▸ THE TASK
Report back every line from the entries below in which the word "radio" occurs.

▸ GIVEN INFORMATION

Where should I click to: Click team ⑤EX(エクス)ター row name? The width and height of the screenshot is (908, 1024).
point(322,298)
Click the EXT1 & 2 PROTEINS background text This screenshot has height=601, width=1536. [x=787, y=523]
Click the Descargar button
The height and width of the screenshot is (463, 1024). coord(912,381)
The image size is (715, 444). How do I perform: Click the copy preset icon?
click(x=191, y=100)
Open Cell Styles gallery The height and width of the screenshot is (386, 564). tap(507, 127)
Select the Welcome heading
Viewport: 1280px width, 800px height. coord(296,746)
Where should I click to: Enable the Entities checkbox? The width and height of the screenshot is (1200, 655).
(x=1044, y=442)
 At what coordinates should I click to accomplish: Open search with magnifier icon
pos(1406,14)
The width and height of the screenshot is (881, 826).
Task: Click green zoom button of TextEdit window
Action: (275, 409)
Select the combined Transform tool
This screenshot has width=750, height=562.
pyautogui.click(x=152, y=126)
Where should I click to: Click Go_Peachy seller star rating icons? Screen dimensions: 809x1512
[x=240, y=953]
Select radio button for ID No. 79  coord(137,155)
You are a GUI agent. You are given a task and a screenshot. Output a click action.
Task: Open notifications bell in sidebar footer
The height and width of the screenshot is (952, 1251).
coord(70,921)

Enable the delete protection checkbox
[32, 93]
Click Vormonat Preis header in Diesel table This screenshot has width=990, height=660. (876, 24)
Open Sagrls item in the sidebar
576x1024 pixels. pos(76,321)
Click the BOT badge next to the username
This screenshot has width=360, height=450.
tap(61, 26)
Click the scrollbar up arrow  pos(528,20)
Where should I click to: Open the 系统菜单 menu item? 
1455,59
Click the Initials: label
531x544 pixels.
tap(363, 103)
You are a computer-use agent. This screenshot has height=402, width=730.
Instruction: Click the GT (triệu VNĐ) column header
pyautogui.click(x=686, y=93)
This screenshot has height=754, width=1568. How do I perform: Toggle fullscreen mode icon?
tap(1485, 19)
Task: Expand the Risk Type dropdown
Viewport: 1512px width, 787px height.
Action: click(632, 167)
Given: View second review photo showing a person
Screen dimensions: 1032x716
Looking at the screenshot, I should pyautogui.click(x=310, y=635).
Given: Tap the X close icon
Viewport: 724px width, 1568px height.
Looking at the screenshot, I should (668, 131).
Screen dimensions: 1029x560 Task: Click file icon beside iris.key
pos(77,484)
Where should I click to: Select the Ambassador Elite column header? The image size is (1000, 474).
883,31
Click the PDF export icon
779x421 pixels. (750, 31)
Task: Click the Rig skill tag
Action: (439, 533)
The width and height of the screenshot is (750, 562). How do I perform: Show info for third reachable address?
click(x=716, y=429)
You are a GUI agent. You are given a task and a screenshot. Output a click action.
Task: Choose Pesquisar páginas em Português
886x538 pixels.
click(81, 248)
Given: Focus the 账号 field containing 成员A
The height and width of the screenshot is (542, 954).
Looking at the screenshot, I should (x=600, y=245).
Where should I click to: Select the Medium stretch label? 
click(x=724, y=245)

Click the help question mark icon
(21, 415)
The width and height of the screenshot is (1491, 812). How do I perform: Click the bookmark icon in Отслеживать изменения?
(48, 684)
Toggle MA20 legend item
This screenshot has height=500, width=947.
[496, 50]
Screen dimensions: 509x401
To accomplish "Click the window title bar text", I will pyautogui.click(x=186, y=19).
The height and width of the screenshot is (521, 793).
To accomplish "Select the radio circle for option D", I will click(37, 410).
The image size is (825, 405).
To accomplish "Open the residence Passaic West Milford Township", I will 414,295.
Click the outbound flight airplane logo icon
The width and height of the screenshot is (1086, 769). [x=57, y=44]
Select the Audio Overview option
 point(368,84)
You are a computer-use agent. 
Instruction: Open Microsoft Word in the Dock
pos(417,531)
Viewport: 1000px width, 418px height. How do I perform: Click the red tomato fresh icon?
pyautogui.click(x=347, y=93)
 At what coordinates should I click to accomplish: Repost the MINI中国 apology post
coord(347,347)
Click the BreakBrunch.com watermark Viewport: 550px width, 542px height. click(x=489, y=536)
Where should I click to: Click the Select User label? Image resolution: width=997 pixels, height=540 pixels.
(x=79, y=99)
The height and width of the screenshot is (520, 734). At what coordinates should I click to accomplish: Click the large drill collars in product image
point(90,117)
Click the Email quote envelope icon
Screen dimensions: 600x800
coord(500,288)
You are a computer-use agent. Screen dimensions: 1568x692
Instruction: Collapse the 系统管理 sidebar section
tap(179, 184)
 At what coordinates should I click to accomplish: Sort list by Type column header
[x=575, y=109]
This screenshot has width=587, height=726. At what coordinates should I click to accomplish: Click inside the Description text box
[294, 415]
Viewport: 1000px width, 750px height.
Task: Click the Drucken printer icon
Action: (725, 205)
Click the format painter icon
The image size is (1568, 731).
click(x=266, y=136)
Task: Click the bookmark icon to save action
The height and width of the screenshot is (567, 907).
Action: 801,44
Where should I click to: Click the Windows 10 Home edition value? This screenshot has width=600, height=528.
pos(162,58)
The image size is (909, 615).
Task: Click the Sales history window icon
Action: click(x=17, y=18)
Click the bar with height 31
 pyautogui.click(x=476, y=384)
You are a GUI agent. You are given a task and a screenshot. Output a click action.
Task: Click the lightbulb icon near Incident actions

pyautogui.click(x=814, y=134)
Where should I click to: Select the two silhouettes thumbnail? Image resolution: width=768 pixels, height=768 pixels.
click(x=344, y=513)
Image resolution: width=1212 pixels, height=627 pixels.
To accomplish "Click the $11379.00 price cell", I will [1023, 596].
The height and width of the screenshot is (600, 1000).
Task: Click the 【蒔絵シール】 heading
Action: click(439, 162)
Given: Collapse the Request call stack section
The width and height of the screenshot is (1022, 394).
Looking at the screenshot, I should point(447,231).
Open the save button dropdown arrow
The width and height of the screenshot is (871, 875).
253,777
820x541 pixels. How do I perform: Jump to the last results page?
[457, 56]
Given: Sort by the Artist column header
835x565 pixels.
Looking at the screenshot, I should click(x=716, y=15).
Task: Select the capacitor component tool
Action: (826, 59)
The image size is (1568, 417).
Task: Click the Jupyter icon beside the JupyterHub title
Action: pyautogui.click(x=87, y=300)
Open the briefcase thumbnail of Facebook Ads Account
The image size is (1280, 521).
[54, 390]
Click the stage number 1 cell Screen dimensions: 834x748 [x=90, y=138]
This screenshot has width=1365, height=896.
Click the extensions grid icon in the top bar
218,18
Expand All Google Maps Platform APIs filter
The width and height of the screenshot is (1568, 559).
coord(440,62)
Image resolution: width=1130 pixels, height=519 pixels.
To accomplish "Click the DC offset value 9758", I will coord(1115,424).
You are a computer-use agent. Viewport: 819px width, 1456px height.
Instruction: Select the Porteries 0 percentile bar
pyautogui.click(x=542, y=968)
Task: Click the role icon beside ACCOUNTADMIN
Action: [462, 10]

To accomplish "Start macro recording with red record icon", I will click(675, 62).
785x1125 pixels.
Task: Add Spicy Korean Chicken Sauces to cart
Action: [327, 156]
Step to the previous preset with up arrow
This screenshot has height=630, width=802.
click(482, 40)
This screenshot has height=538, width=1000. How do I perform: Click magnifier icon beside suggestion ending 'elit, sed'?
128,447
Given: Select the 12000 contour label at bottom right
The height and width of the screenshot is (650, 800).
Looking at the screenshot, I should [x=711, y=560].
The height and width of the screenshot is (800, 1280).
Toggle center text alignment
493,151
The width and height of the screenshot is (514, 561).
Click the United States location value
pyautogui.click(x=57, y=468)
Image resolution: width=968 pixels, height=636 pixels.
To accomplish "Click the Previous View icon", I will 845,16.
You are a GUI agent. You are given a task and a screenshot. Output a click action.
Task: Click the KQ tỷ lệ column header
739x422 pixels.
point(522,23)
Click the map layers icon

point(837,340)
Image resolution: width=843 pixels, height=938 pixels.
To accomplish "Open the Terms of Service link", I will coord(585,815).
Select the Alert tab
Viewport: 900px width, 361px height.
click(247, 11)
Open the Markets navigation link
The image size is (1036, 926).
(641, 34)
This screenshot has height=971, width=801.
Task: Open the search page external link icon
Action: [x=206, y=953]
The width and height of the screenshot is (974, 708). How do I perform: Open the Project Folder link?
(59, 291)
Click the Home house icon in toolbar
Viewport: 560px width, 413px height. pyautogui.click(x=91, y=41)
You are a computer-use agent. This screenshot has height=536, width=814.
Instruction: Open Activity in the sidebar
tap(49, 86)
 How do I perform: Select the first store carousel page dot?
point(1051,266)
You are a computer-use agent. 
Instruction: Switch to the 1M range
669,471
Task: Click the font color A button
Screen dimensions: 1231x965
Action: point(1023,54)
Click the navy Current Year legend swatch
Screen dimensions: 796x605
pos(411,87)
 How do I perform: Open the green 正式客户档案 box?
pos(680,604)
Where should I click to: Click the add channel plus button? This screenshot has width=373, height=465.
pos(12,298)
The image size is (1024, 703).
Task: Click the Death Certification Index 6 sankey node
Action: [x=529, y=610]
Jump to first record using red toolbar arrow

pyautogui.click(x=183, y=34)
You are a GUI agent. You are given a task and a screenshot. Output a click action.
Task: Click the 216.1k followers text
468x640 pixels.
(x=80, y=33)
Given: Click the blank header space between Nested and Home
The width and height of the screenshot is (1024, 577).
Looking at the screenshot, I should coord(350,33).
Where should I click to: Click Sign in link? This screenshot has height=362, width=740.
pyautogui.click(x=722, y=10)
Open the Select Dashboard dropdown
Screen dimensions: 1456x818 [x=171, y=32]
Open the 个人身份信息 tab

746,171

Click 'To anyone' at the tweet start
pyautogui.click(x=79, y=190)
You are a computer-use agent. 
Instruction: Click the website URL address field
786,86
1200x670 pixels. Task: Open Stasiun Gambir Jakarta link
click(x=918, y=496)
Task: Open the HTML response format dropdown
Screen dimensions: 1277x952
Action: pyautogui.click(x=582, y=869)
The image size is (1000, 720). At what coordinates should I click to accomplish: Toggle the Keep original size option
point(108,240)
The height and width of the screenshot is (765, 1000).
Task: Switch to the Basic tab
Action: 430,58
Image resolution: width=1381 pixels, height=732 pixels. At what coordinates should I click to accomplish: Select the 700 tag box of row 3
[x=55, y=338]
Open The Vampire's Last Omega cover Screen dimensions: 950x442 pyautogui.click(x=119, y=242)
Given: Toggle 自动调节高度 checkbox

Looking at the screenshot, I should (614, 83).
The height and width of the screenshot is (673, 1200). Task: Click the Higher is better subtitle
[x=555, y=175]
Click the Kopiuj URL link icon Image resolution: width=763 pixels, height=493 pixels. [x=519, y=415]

▸ COMPLETED EXERCISE
Select radio button for ID No. 79  coord(137,155)
To accomplish "Select the radio circle for option D", I will click(37, 410).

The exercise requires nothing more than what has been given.